Saturday, June 29, 2013

Zero Indifference at The Johns Hopkins Center for Talented Youth

Normally this blog posts Monday through Friday, but there were no posts on Thursday and Friday and now there's a post on Saturday.  What's up?
I am now at UC Santa Cruz preparing to teach the Mathematics of Money for the Johns Hopkins Center for Talented Youth (CTY).  I traveled on Thursday and tied up loose ends that day.  I made sure the sprinklers and timers were working as we were expecting a strong heat wave (which has delivered).  I cut a wine barrel in half for planters and made sure that the chicken coop won't fall over while I'm gone.
Yesterday involved orientation for the instructors, TA's, and RA's.  With the word "talented" in its title, CTY is focused on gifted students, who are mainly economically well off, but there is a large number of scholarship students, which provides a wide variety of economic, cultural, and ethnic backgrounds.

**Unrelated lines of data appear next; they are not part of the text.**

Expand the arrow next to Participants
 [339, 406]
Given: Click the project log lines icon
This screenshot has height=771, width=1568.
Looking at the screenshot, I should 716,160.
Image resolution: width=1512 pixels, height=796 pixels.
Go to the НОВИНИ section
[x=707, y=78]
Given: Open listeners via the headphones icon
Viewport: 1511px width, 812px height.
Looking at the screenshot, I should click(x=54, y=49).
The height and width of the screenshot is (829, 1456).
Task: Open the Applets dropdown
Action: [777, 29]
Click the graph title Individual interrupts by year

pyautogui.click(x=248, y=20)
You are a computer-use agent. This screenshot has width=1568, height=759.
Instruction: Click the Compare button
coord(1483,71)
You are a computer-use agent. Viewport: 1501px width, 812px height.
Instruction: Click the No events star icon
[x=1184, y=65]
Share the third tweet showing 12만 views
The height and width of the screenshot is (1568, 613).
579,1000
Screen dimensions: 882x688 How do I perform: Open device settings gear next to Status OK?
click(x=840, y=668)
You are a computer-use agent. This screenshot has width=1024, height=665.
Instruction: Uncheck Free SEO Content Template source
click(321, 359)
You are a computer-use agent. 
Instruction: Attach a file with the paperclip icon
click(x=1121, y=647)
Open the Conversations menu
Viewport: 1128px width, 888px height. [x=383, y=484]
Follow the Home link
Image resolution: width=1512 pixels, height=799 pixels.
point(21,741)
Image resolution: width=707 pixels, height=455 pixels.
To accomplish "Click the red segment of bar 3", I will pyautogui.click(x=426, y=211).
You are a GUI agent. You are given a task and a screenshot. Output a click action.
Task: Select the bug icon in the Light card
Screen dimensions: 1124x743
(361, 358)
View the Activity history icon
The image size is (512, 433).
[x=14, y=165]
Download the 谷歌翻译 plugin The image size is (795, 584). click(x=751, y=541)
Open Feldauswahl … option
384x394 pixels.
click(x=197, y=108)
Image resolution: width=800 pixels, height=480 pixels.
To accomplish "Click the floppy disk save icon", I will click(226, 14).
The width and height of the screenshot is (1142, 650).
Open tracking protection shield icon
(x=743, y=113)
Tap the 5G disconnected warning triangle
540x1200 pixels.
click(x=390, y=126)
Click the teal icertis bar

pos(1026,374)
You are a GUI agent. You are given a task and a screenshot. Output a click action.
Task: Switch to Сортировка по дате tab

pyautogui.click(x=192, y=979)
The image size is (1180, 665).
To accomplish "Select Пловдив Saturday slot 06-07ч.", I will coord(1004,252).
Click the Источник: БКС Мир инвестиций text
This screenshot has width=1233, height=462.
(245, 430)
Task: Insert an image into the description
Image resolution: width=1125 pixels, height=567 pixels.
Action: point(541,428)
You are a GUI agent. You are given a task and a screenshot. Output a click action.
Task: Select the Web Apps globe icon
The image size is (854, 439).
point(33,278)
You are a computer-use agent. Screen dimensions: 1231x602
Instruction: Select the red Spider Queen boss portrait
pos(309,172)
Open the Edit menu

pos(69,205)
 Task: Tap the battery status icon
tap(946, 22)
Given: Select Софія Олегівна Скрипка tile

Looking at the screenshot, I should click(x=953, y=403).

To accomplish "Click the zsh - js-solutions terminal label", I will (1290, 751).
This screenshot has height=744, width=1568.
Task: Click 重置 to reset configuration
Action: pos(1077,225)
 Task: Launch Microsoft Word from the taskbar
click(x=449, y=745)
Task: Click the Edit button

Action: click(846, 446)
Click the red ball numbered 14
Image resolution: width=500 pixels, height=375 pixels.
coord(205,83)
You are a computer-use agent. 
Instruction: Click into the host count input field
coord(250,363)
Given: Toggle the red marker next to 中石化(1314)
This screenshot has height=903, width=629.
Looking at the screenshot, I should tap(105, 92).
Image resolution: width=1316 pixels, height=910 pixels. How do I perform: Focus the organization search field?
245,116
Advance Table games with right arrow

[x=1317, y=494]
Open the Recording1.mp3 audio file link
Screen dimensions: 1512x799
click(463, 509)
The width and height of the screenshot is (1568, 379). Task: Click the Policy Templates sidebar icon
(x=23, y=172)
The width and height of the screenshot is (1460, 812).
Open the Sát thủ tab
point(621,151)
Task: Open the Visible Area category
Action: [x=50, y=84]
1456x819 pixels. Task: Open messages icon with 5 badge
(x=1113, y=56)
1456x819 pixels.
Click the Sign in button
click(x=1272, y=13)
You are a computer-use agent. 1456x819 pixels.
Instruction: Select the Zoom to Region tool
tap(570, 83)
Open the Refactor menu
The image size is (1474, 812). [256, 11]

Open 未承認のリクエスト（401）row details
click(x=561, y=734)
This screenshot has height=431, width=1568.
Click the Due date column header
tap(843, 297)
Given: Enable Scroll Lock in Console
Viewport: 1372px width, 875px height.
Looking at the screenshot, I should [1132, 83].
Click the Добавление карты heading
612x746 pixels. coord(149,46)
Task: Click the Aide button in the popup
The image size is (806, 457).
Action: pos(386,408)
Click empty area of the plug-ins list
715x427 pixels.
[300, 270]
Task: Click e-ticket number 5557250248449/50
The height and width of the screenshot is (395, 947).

My favorite aspect to CTY is the insistence of Zero Indifference toward bullying or harassment.  I'm not sure of the genesis of the term "Zero Indifference," but the term and approach are used by both the Anti-Defamation League (ADL) and the Gay Lesbian Straight Education Network among others.
In my mind, the idea of Zero Indifference is clearest when it is seen relative to zero tolerance.  The idea is that of greater vigilance and consistent intervention in situations where there could possibly be a possibility of bullying or harassment.  According to the ADL website,  "Although there is no one right way to intervene, consistent intervention is key to establishing a school environment where all students feel safe and respected."  The idea is to make sure the seeds of bullying and harassment find no fertile ground by the constant vigilance and intervention.
The CTY Zero Indifference program ties very closely into its honor code which is based on both academic and social honor.  From the introduction to CTY's honor code, "CTY’s summer programs provide a unique opportunity for intellectually curious people from diverse backgrounds to come together in pursuit of academic challenges and growth, within a supportive community built on respect, responsibility, and trust." From the moment the students arrive at CTY, they are educated in both the honor code and Zero Indifference.  In fact, the students are exposed to the honor code at least before they ever set foot on the different campuses.
CTY's students come from across the country and across the world and at UCSC they range from 12 to 16 years old.  As I mentioned before, they are also from all sorts of economic, social, and ethnic backgrounds and are here for three weeks and thus need to be able to feel fully comfortable from the outset so they can hit the ground running and keep running academically and socially and get the most from their time at CTY.
There is absolute clarity from the start as to what is acceptable and what is not.  The staff and students go through a number of workshops with roleplaying to drive home the idea of how the students and staff are expected to treat each other.  In my experience at CTY both codes work excellently, but as with the students, it's not perfect.  However, Zero Indifference sets a very accepting and inclusive tone from start to finish.
We broached this idea of Zero Indifference at my home school last year and are going to put it out again this year and see how it works in a standard high school.  I will let you know how the students and staff buy in and how it works in general.  Have you used ideas and programs like this at your school?  If so, how did it work and how effective was it?  Please let me know.